Cette puissance qui pénètre tout n’empêche pas, loin de là, Jahvé d’être le Dieu des miséricordes infinies. Osée l’avait déjà enseigné ; mais un psalmiste le répète avec des accents plus touchants encore : « Il est bon et miséricordieux, Jahvé, lent à la colère et riche en bonté ; ses reproches ne durent pas sans fin, il ne garde pas un ressentiment éternel, il ne nous traite pas selon nos fautes, il ne nous châtie pas selon nos iniquités. Mais, autant les cieux dominent la terre, autant domine sa bonté sur ceux qui le craignent. Aussi loin il y a de l’Orient à l’Occident, autant il éloigne de nous nos iniquités ; comme un père a pitié de ses enfants, ainsi il a pitié de ceux qui le craignent, car il sait de quoi nous sommes pétris ; il se souvient que nous ne sommes que poussière. » Ps., cii, 8-14.

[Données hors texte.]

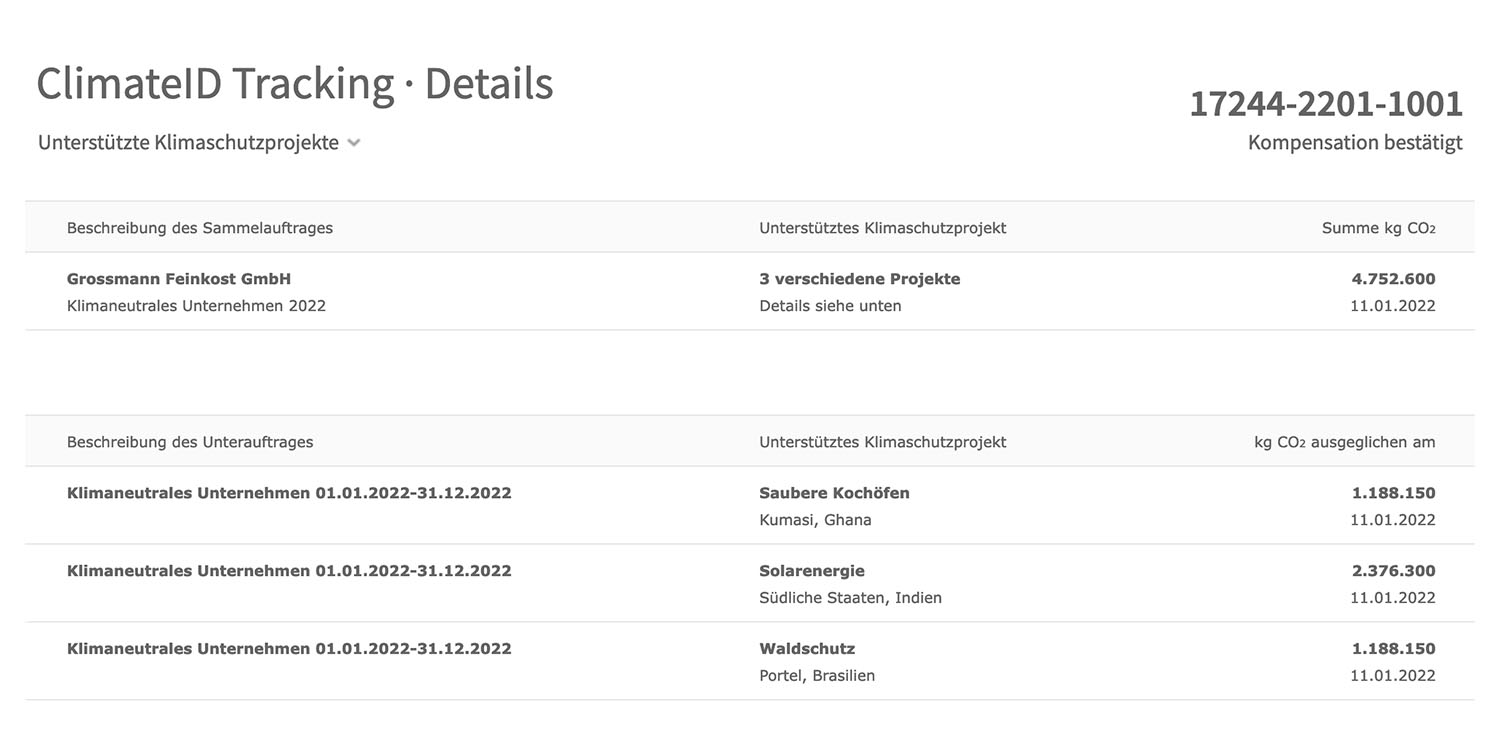Click Beschreibung des Unterauftrages column header
Screen dimensions: 1500x750
tap(190, 442)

Sans doute, Israël reste le premier-né de Jahvé, son peuple d’élection. Mais les autres nations lui appartiennent aussi et les prophètes saluent avec une émotion joyeuse le jour où le monde entier reconnaîtra son règne. Isaïe chante la gloire de Jérusalem après sa restauration : « Lève-toi, sois éclairée, car ta lumière arrive et la gloire de Jahvé se lève sur toi. Voici, les ténèbres couvrent la terre et l’obscurité les peuples. Mais sur toi Jahvé se lève, sur toi sa gloire apparaît. Des nations marchent à ta lumière et des rois à la clarté de tes rayons. Porte tes yeux alentour et regarde ; tous ils s’assemblent, ils viennent vers toi ; tes fils arrivent de loin et tes filles sont portées sur les bras. » Is., lx, 1-4. Malachie écrit dans le même sens :

« Du levant au couchant, mon nom est grand parmi

les nations ; en tout lieu un sacrifice d’encens est offert en mon nom et une offrande pure, car mon nom est grand parmi les nations, dit Jahvé des armées. » Mal., i, 11. Cette offrande pure ne saurait être le sacrifice idolâtrique offert par les païens ; elle est le culte saint que rendront les nations à l’unique Seigneur lorsqu’elles seront, elles aussi, soumises à sa loi.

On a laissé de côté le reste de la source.